**Work to complete**
Can you continue the io9 article on what science says about happiness, starting right after its final sentence?

**Text passage**
[Start of Attachment]

February 26, 2013 in Blogs

By Robert T. Gonzalez, i09



The following article first appeared at io9:

Science has all the answers, right? Wrong. But it has a pretty good sense of things, a lot of the time*. So what does science have to say about the pursuit of happiness? A lot. Like, build-an-entire-industry-around-it, even-the-pseudo-scientific-stuff a lot.

So let's look at some of the more recent things science has had to say about happiness and how you can score some for yourself — including one tip that might actually work (and you won't even have to pay us to hear it).

1. Surround yourself with happy people

Or, at the very least, surround yourself with people who surround themselves with happy people. A longitudinal investigation conducted over 20 years in collaboration with the Framingham Heart Study revealed that shifts in individual happiness can cascade through social networks like an emotional contagion. That's right, happiness is kind of like a disease. (The researchers don't mean Facebook, btw, but physical, old-school networks — like live-in friends, partners and spouses; and siblings, friends and neighbors who live close by.)

[End of Attachment]

**Given information**
[Start of Attachment]

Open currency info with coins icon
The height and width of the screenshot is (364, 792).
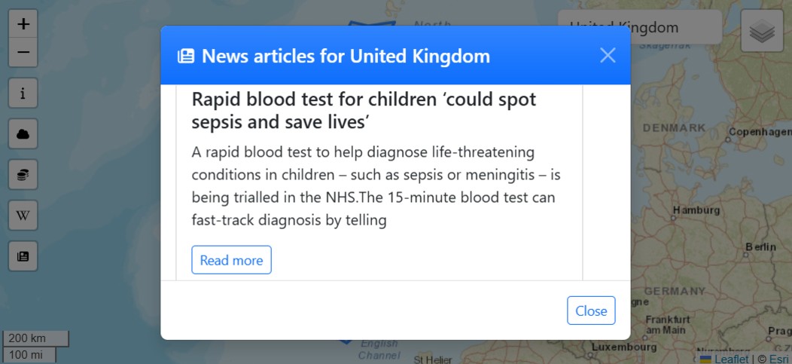point(23,175)
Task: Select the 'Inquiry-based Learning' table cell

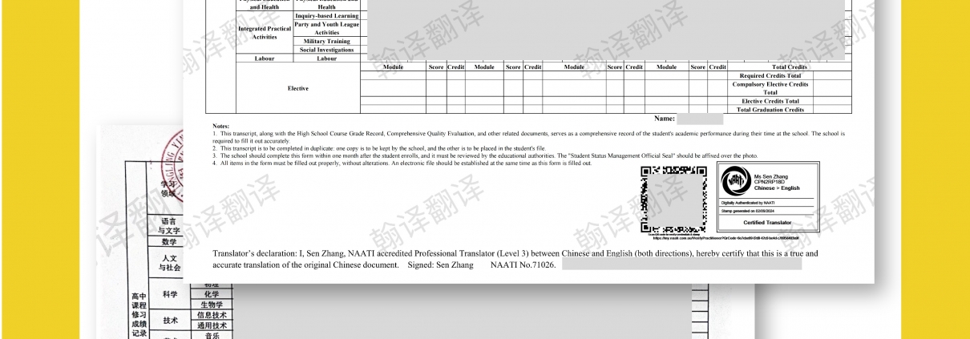Action: pyautogui.click(x=326, y=15)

[End of Attachment]

**Answer below**
“Most important from our perspective is the recognition that people are embedded in social networks and that the health and wellbeing of one person affects the health and wellbeing of others,” conclude the researchers, noting that the relationship between people's happiness was found to extend up to three degrees of separation (i.e. all the way to friends of friends of friends). “This fundamental fact of existence provides a fundamental conceptual justification for the specialty of public health. Human happiness is not merely the province of isolated individuals.”

Also worth noting: the researchers found sadness to be nowhere near as “infectious” as happiness.

2. Master a skill

This one is kind of a tradeoff: a study published in a 2009 issue of the 100% real Journal of Happiness Studies found that people who dedicate themselves to mastering a skill or ability tend to experience more stress in the moment, but reported greater happiness and satisfaction on an hourly, daily, and longterm basis as a result of their investment.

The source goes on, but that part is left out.